This assignment revisits a previous analysis of mentally unhealthy days using the Diabetes Health Indicators dataset. In Assignment 6, we used count data models to assess how health and lifestyle factors such as high blood pressure, age, and physical activity impact mental health. Here, we improve the presentation by integrating formal model summaries, well-structured tables, and proper citations using the modelsummary
and tinytable
packages.
# Load and clean data
diabetes <- read_csv("Diabetes Health Indicators.csv") |> clean_names()
# Subset and format relevant variables
diabetes_model <- diabetes |>
dplyr::select(ment_hlth, high_bp, age, phys_activity) |>
drop_na() |>
mutate(
high_bp = factor(high_bp, labels = c("No", "Yes")),
phys_activity = factor(phys_activity, labels = c("No", "Yes")),
age = as.numeric(age)
)
Below is a summary of key variables used in the analysis, including mentally unhealthy days and primary predictors
datasummary_skim(diabetes_model)
Unique | Missing Pct. | Mean | SD | Min | Median | Max | Histogram | |
---|---|---|---|---|---|---|---|---|
ment_hlth | 31 | 0 | 3.2 | 7.4 | 0.0 | 0.0 | 30.0 | |
age | 13 | 0 | 8.0 | 3.1 | 1.0 | 8.0 | 13.0 | |
N | % | |||||||
high_bp | No | 144851 | 57.1 | |||||
Yes | 108829 | 42.9 | ||||||
phys_activity | No | 61760 | 24.3 | |||||
Yes | 191920 | 75.7 |
ggplot(diabetes_model, aes(x = ment_hlth)) +
geom_histogram(binwidth = 1, fill = "cadetblue") +
labs(
title = "Distribution of Mentally Unhealthy Days",
x = "Days", y = "Frequency"
) +
theme_minimal()
We estimate both Poisson and Negative Binomial models to account for overdispersion in the count outcome.
models <- list(
"Poisson" = poisson_model,
"Negative Binomial" = nb_model
)
modelsummary(models,
output = "markdown",
stars = TRUE,
statistic = "std.error",
gof_omit = "IC|Log|RMSE")
Poisson | Negative Binomial | |
---|---|---|
(Intercept) | 2.171*** | 2.261*** |
(0.003) | (0.020) | |
high_bpYes | 0.415*** | 0.392*** |
(0.002) | (0.013) | |
age | -0.101*** | -0.110*** |
(0.000) | (0.002) | |
phys_activityYes | -0.606*** | -0.628*** |
(0.002) | (0.014) | |
Num.Obs. | 253680 | 253680 |
F | 47553.921 | 1656.365 |
|
Standard errors are shown in parentheses.
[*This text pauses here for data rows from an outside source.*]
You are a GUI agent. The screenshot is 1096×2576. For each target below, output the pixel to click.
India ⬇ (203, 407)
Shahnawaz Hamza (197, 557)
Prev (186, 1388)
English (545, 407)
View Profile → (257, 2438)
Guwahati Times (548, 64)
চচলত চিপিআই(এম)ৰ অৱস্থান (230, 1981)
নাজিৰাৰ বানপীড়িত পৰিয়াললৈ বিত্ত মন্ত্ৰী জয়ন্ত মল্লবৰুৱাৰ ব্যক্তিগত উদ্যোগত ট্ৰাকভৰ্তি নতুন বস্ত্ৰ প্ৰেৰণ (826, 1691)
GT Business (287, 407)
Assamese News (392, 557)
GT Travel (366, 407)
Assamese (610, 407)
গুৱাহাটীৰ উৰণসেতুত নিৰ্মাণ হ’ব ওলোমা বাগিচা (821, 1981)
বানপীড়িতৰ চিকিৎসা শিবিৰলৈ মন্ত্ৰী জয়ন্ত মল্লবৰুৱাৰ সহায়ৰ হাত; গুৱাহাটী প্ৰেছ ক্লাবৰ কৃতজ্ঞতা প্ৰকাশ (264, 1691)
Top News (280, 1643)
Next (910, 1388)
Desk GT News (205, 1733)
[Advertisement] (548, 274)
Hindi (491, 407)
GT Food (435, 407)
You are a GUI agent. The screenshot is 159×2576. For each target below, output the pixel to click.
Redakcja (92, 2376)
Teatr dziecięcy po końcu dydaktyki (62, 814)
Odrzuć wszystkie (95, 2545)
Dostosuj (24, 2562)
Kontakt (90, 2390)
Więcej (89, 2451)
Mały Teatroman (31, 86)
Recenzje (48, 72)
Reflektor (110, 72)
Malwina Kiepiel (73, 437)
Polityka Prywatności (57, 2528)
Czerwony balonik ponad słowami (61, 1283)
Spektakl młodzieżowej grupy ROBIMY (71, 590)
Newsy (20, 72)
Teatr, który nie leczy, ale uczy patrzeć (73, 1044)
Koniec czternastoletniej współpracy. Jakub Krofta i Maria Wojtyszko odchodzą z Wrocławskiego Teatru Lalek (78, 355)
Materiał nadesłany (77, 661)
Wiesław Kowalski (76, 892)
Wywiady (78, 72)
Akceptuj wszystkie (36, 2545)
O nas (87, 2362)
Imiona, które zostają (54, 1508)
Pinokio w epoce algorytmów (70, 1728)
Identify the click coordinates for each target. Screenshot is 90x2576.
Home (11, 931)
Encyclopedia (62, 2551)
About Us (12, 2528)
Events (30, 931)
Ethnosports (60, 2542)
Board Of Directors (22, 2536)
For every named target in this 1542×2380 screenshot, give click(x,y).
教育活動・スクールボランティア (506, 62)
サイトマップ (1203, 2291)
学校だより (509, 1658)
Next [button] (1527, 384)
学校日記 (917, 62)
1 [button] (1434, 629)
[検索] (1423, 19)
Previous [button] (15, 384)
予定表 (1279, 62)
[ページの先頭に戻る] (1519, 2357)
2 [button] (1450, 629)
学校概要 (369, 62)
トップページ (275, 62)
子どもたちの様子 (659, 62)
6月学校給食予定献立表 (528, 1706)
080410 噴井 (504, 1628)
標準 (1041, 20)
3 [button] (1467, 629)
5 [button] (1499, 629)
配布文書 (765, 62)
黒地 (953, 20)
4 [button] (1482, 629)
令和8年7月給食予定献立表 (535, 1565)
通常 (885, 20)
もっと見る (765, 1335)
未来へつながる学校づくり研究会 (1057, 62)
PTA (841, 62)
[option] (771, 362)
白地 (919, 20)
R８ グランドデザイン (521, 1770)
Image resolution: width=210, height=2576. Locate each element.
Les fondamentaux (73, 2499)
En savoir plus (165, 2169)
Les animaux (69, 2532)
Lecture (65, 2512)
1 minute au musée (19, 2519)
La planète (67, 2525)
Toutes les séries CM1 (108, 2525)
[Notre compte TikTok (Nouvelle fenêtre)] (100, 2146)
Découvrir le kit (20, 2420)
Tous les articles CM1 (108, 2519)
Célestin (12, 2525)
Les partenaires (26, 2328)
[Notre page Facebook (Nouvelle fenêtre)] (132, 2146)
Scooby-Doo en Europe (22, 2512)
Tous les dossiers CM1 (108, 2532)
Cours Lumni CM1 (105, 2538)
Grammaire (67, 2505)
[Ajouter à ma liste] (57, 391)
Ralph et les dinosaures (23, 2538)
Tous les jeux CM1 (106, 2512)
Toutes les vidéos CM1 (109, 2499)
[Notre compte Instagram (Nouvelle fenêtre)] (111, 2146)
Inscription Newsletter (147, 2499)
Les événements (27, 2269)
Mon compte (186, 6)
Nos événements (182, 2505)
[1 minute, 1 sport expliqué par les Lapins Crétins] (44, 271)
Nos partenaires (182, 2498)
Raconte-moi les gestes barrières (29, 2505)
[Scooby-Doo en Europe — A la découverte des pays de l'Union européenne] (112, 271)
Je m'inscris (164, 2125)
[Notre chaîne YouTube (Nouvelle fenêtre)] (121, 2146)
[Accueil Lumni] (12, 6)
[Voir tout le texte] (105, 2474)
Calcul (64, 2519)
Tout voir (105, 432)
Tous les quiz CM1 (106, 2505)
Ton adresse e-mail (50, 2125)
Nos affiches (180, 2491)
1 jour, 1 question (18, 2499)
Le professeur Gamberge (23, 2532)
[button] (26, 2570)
Significance levels are marked with stars.
Physical activity is associated with significantly fewer mentally unhealthy days, across both models.
High blood pressure predicts more unhealthy days.
Age has a small but statistically significant negative relationship, suggesting fewer mentally unhealthy days as age increases, although this may reflect differences in perception or reporting.
The Negative Binomial model is better suited here due to evidence of overdispersion, confirmed in Assignment 6.
This assignment improved upon earlier work by using reproducible workflows to render clean summary statistics and model output tables. These tools, especially modelsummary
and tinytable
, enhance the clarity and interpretability of results in applied health research. By leveraging simulation-ready output and automated table generation, this workflow promotes transparency and consistency in applied health analytics.